Kraków Live Festival: kilka omamów, kilka zachwytów [recenzja]
30-08-2022
Tym razem zawitaliśmy z Michelle do Krakowa. Ledwo otrzepaliśmy się z kurzu OFF Festivalu, a już zaczęliśmy ustalać otwarcie bram kolejnego święta muzyki i sprawdzać harmonogram nowych koncertów. Nieco zatęskniliśmy za popowymi kawałkami wykonywanymi na żywo, więc z odsieczą przybył Kraków Live Festival. I rzeczywiście popu nie zabrakło, publiczność oniemiała, a słowa Warhola znowu stały się jakby trochę świeższe. „Art is what you can get away with” - my uciekliśmy spełnieni, z uśmiechami na twarzach i sporą ilością wyuzdanych fotografii.

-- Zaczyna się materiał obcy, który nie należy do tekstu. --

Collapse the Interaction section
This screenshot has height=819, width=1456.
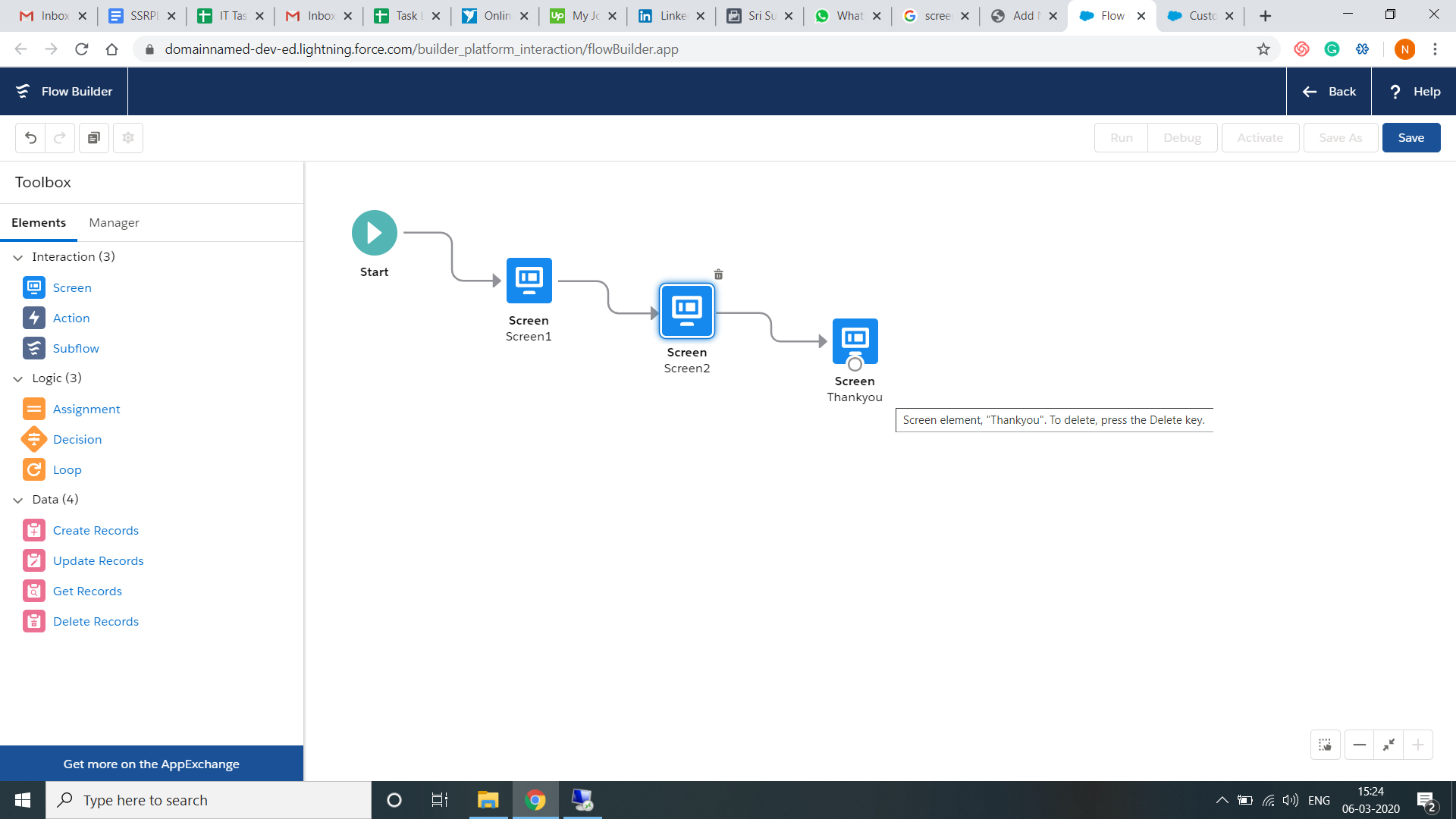click(17, 257)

Trochę upłynęło wody w Wiśle, odkąd zakochałem się w Krakowie. Było to jeszcze w podstawówce, a urok ściśniętych kamieniczek i sukiennic nadal pozostaje ten sam. Wiem, bo sprawdziliśmy to przechadzając się w wolnych chwilach po krakowskich trasach. Nawet czasem się rozdzielaliśmy, żeby móc zobaczyć więcej, inaczej, i żeby poczuć inne rytmy miasta. Akurat stało się tak, że miałem miłego przewodnika, który pokazał mi to i owo, więc klimat festiwalu zyskał na sile.